In fondo dicono tutti così, ci mancherebbe altro. Sorride, ma risponde tutto d'un fiato: «Sono più soddisfatto dell'ultima volta, questo sì. Perché lo ritengo un album più completo, più vario». Però un album che parla anche di morte, non può essere un'opera felice o ottimista. «E' vero, ma ci sono sempre l’ironia e l’amore come uniche vie di salvezza. Credo che possano cambiare anche le situazioni più inamovibili. Sembra ossessionato dallo scorrere implacabile del tempo tra un capitolo e l'altro dell'album “D'amore di morte e di altre sciocchezze”. L'età è così pesante per lui? «A 56 anni, uno riflette che il tempo speso è più di quello che hai ancora da spendere. E poi il 1996 è stato un anno tremendo, se ne sono andati non solo Victor e Bonvi, ma tanti altri amici sui cinquant'anni. Allora ti viene da pensare: che succederà di tutti i libri che ho accumulato? O delle mie collezioni di fumetti? Cosa li tengo a fare? Ti prende un’inquietudine anche vivace, per fortuna senza angoscia, che ti fa andare avanti. Ma non è facile, anche se ti senti ancora un immaturo. Quanto tempo abbiamo buttato via. E ti domani: perché non ho mai imparato il sanscrito? Perché non so ancora suonare il pianoforte? Questa è la crisi dell'età, io credo». Scrive i libri al computer, mentre per le canzoni gli bastano un foglio e una matita. «Con i romanzi puoi essere anche barocco con le parole, ma con le canzoni faccio i disegnini, cancello, rifaccio, taglio, cambio frasi intere». Se usa il computer, vuol dire che ha un bel rapporto con l'informatica e le macchine tecnologiche. Risposta: «Giorni fa, volevo ascoltare il mio cd sul computer, ma proprio non ci riuscivo. Allora ho consultato il tecnico di fiducia, che è mia figlia di 18 anni. Mi ha guardato con tanta compassione, ha girato il disco dall'altro lato e, naturalmente, si è sentito perfettamente». Insieme a Battiato e a qualche altro, Guccini non ha partecipato alla riunione romana con l'onorevole Veltroni per mettere a punto una nuova legge sulla musica. Cosa ne pensa? «Erano troppi per poter concludere qualcosa. Ma basterebbe che abbassassero la quota dell'Iva sui dischi allo stesso livello dei libri. Perché i dischi non sono forse cultura? Lo dice uno che consuma soprattutto libri al posto dei dischi».
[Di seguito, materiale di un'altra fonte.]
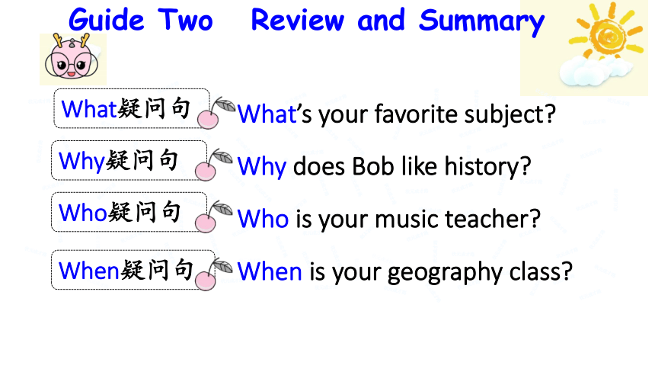Select the Who疑问句 label box

click(x=129, y=212)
Da “Tv Sette” del 30 novembre 1996 di Mario Luzzatto Fegiz
Craxi è latitante a Hammamet, Andreotti sotto processo, i muri cadono, Internet dilaga. Ma lui, Francesco Guccini, è sempre lì. I suoi concerti, che si aprono immancabilmente con “Canzone per un'amica” e si chiudono con “La locomotiva”, registrano il tutto esaurito. E il successo di Guccini, nonostante la sua musica sia giudicata da taluni la quintessenza della noia e dell'inutilità, continua. Mirabile esempio di cesellata, se vogliamo anche pedante e retorica, poesia per canzone è il nuovo album “D'amore di morte e di altre sciocchezze”. Inutile sottolineare che se le altre sciocchezze sono come l'amore e la morte si tratta di un disco sui massimi problemi dell'esistenza. Lettera dà l'esatta dimensione della storia che si muove intorno al nostro quotidiano: la cucina che si anima all'ora di pranzo, il rumore dei televisori ... le rose fioriscono e sfioriscono sul terrazzo e un'altra stagione, struggente, è passata. Dietro questo Guccini così pensieroso c'è senza dubbio l'esser stato abbandonato dalla moglie (da oltre un anno il cantautore ha una nuova compagna). Che cosa sia successo esattamente non è affar nostro o vostro, ma c'è stata di certo molta sofferenza, il senso di una sconfitta e una revisione generale di tutto. Lo si desume dalla canzone “Quattro stracci” che offre versi come «Non sai che ci vuole scienza, ci vuol costanza a invecchiare senza maturità, ma maturo o meno io ne ho abbastanza della complessa tua semplicità...», Quasi una “Avvelenata” in chiave sentimentale. L'album è un capolavoro, pur nell'ipnotica monotonia della voce del cantautore, che offre canzoni come “Stelle” o “Canzone delle colombe e del fiore” una ballata, quest'ultima, ricca di polifonia e di rara suggestione.